To confuse all the readers who got in the habit of reading new blog posts here on Gooften about once a week — or even a bit less often than that during Christmas — here’s a surprise update! Finnish readers may be interested in knowing that there is also a new update at Insei Japanissa, posted yesterday.
Today was this month’s second week, and this time I got a clean result, getting wins against the insei number #5-7. Of these, only the last game was relatively difficult; the first two against 齋藤 and 新井 were relatively easy, me killing some larger groups from the opponent in both games. Here’s most of the current results in jpg format:
Today, Yoda Norimoto sensei was also present and doing some game commentaries. My games were taking too long for me to get him review any of my games, unfortunately.
This time I won’t be posting a game record, but instead some more insight into specific joseki along with explanations. No, we’re still not getting out from the 3-4 point with a one-space high approach and a one-space low pincer!
We’ve seen this before, right? I got some more answers to this from the professionals at our weekly English class, and am now updating the blog respectively. My fellow insei like to play this joseki from black’s side all the time, and as I quite like white’s results from whatever follows here next, I completely dont mind that.
If the ladder works for white, he can play the keima of white 1 as in figure 2. If the ladder didn’t work for white and he tried to play this way anyway, instead of black 8, black would play to the left of white 5. That way, the white stones at 3 and 5 would die hopelessly. Up to black 12, white’s result is not bad: he gets a strong group and sente, while black’s positions are low all over.

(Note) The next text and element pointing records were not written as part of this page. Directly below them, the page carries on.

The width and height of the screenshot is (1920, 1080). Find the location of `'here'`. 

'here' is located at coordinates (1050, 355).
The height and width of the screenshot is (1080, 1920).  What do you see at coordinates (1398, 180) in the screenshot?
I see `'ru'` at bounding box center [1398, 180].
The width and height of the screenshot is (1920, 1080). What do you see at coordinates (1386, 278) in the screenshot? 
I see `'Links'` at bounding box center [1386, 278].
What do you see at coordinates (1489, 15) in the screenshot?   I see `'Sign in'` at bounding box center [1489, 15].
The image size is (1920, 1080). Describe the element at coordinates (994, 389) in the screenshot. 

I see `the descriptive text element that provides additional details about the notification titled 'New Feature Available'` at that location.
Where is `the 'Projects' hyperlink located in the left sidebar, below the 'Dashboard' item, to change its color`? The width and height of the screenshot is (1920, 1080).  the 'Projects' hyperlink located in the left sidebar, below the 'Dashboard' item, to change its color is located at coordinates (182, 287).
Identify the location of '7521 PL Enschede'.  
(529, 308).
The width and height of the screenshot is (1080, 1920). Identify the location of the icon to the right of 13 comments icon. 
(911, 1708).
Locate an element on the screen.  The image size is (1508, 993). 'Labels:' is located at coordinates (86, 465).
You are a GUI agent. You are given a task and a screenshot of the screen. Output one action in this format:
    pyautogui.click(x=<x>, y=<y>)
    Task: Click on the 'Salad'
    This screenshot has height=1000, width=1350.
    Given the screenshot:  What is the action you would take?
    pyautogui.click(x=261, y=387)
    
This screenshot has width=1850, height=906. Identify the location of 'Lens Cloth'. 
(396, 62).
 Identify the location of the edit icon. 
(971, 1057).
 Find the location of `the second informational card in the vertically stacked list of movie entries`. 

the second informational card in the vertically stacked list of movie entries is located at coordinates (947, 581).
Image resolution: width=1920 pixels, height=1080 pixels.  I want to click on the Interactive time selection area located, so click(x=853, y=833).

To the keima of white 1, we also saw earlier black’s answer of the iron pillar of black 2. Black then proceeds to play black 8 as here in figure 3, contrary to playing instead at white 9’s intersection as in figure 2. However, for the cut of black 10, white has a fine answer of 11 and 13. After black 16, white can omit the atari to the left of black 16, and instead play the hanging connection of 17 directly. If black took the corner with A after this, white would play at black 22 and get a good result. Black is usually more interested in moving out with his stone, as seen here with black 18-22.
If white has some stones on the lower side already, he could next make a pincer attack to the black lower-side group. In addition to that, white may consider living in the corner with A, which leaves white a possibility to connect his stones on the first line (by playing under black 6), thanks to white having omitted the atari (to the left of black 16) earlier. This result is somewhat preferable for white.
Since the earlier sequence has been deemed better for white, black might also consider playing the counter atari of black 12, as here in figure 4. Then white 13 follows, and after white 17, black really has to go back to defend with 18 — otherwise black’s shape would have a gaping cutting point left. As white now gets to play a big move on the lower side, this result is probably better for white as well.
Inferring from these two previous diagrams, the iron pillar of black 1 here in figure 5 appears a bit dubious. It may not be possible to conclusively call it bad, but at least the two results shown are preferable for white, and it’s not easy to find a better way for black to play. Even just instinctively, this kind of a contact play mostly feels like it simply helps white.
If the ladder doesn’t work for white, and also sometimes when it does work, white may be interested to play like in figure 6, with the contact play of white 2. After black answers with the hane of 2, we go back to the vital point of white 3. The extension of white 9 is a fairly modern move. Up to 13, the result appears to be equal. Note that the extension of black 12 really is extremely big. This joseki really comes up often in insei games nowadays.
If the right side is of interest to black, when white scoops black’s shape point with white 1 in figure 7, black also has the option of playing atari with black 2. Up to 4, locally the result may be better for white, but this could be an effective line of play for black in some games.
Some readers may be more familiar with the complicated joseki shown here, where white plays the “pseudo net” of white 9. While the sequence may seem really obscure, there is surprisingly little room for variations. By white 31, white has gained some good influence white black has gotten a very solid profit in the corner. Note that white doesn’t need the ladder to keep the two black stones at 16 dead — if black comes out, white plays another net. Since black gets sente from this joseki, he may next move to make sure that white doesn’t get too much on the right side. It’s difficult to say for sure, but black’s profit in the corner might be just a bit too big compared to what white gains.
While I say “older joseki”, it’s likely that this joseki has still been invented only in the 21st century! I’m not (yet) a joseki historian however, so don’t take that for granted.